You can use a plugin to add a meta description, or manually code it in your website’s HTML, as in this example:


<meta name=”description” content=”Demo description of my webpage.”>


Robot meta tags

Search engines use the robot meta tag to determine which pages on your site should be crawled. This meta tag is similar to robots.txt in that it prevents a search engine from indexing specific pages, whereas robots.txt prevents a search engine from indexing an entire site or area of a site.

The following is an example of a robots meta tag that tells the search engine crawler not to index a page or follow any links on it:

<meta name=”robots” content=”noindex, nofollow” />

However, if you want the crawler to index and follow your website, you’d use the following instead of the robots tag:

<meta name=”robots” content=”index, follow” />

As with the rest, these tags go under the <head> section.

Alt text

Image optimization has become a critical component of modern SEO because it provides a new way to rank in search results, this time using your visual content.

Both search engines and users should be able to view your images. Alt text can do both of these things: it can provide a text alternative to images that will be displayed if the image doesn’t load or read aloud by a screen reader, and it can also notify search engines of what the image represents.  

You can add keywords in your picture alt text if it makes sense, but don’t keyword-stuff this tag because it can degrade the user experience for your visitors with accessibility needs.

Canonical tag

If you have almost identical pages on your site, you may need to tell search engines which one to prioritize. It’s also possible that you have syndicated content on your site that has been reposted elsewhere.

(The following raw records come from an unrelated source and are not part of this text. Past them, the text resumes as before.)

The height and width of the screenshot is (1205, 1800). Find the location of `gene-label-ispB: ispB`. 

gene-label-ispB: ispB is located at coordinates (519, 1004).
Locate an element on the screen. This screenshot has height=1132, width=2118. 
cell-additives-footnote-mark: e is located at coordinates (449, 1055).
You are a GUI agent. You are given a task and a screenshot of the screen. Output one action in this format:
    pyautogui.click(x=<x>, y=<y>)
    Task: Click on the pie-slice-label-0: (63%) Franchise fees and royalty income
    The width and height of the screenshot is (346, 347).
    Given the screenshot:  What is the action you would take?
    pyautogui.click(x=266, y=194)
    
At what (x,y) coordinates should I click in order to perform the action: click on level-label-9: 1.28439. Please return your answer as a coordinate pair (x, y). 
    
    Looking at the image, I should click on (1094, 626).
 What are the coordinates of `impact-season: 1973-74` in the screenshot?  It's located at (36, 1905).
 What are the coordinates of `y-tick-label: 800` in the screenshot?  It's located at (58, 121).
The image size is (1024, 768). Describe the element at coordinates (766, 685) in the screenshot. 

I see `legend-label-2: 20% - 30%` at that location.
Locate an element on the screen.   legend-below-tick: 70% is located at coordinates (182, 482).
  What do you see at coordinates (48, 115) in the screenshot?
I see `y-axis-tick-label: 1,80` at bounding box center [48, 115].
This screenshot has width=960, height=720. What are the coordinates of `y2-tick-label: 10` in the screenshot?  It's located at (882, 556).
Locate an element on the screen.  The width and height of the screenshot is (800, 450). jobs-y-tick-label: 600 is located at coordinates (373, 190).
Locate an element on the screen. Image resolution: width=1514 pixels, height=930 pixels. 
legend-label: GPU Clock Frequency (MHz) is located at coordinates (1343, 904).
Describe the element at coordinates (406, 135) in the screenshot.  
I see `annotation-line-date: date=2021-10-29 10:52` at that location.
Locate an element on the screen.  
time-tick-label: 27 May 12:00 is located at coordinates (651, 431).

If you employ a canonical tag, you can accomplish both of these things without risking a duplicate content penalty.

You are guiding the crawlers as to which URL counts as the “primary” one, rather than confusing Google and losing your rating in the SERPs. This emphasizes the correct URL and prevents the others from detracting from your SEO.

In HTML, a canonical tag may look as follows:

<link rel=”canonical” href=”http://example.com/” />

XML Sitemaps

cells and electronics

An XML document (Extensible Markup Language) Sitemap is a text file that lists all of a website’s URLs. It can include extra data (metadata) on each URL, such as when it was last updated, how essential it is, and whether there are any other versions of the URL available in other languages. All of this is done to make it easier for search engines to crawl your website, allowing any changes to be instantly fed to them, such as when a new page is added or an old one is removed.

Although an XML Sitemap does not guarantee that search engines will crawl and index your sites, having one boosts your chances, especially if your navigation or general internal linking strategy does not link to all of your pages. 

In our day and age, almost no one does it completely manually, though. It can be done that way on microblogs or other sites, that do not have too many pages. Medium-sized or bigger sites usually use some kind of tool to make the process easier.

For example, the Sitemap plugin by BestWebSoft, not only does all the mapping automatically in a few seconds but also structures it so search engine bots can index your site more effectively. Not to mention other useful features, like an option to integrate with Google Webmaster Tools.


At the end of the day, meta tags are the origin of SEO. Without them, your site would be a mess to navigate, structure, and analyze. Which in turn will put you at the bottom of the search ranking sea. 

Writing them time after time, or remaking the XML sitemap every time you decide to change your looks is a boring, uneventful, and long task. Luckily, there are tools that can help you out with that, both with optimization and automatization.